- Location: South Australia, Holder
- Nearest city: Waikerie
- Coordinates: 34°10′04″S 140°01′06″E﻿ / ﻿34.1679°S 140.0183°E
- Area: 2.14 km^{2} (0.83 sq mi)
- Established: 1 December 1966
- Visitors: “popular” (in 1994)
- Governing body: Department for Environment and Water
- Website: Official website

= Maize Island Lagoon Conservation Park =

Protected area in South Australia

Maize Island Lagoon Conservation Park is a protected area in the Australian state of South Australia located in the locality of Holder about 155 km north-east of the state capital of Adelaide and about 2 km east of the Waikerie.

The conservation park consists of the following land located on the southern side of the Murray River in the cadastral unit of the Hundred of Holder – sections 365, 427, 496, 497, 529 and 530.
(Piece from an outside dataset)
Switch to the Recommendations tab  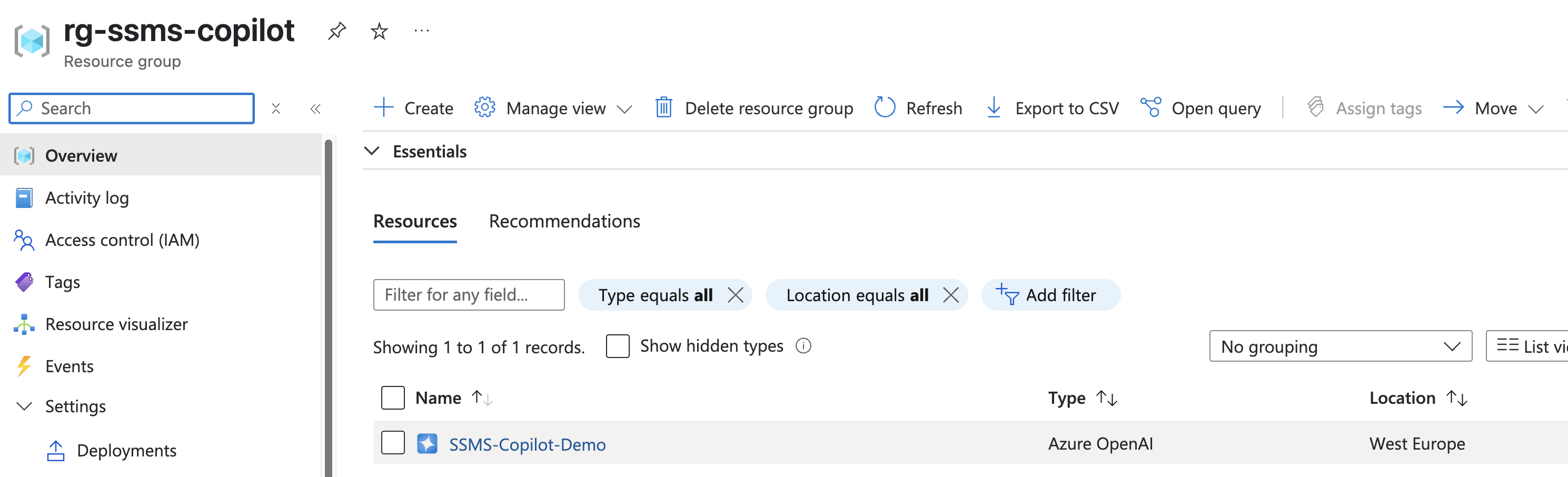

The land first received protected area status in respect to sections 365 and 427 as a fauna reserve proclaimed under the Fauna Conservation Act 1964 on 1 December 1966. On 27 April 1972, the fauna reserve was reconstituted as the Maize Island Lagoon Conservation Park under the National Parks and Wildlife Act 1972. On 24 March 1977, sections 496 and 497 were added to the conservation park followed by sections 529 and 530 on 15 November 1984. As of 2019, it covered an area of 2.14 km2.

In 1982, the conservation park was described as follows:
A small park preserving Murray River flood plain habitats, including low lying lagoon areas. A diverse avifauna frequents the park, including the uncommon regent parrot…

Riverflats and lagoons with Eucalyptus camaldulensis and E. largiflorens woodland to open woodland. The principal understorey species are Muehlenbeckia cunninghamii and Eremophila divaricata generally in low lying areas with Dodonaea angustissima and Acacia stenophylla forming tall shrublands on slightly higher ground. A ground cover of introduced and native grasses is found in many areas. Areas of dense, young E. camaldulensis growth are found bordering some of the shallow lagoon areas…

This park contains areas showing only minor disturbance through to areas degraded by the effects of rabbits and vehicular traffic. Introduced grass species are common.

The conservation park is classified as an IUCN Category III protected area. In 1982, it was listed on the now-defunct Register of the National Estate.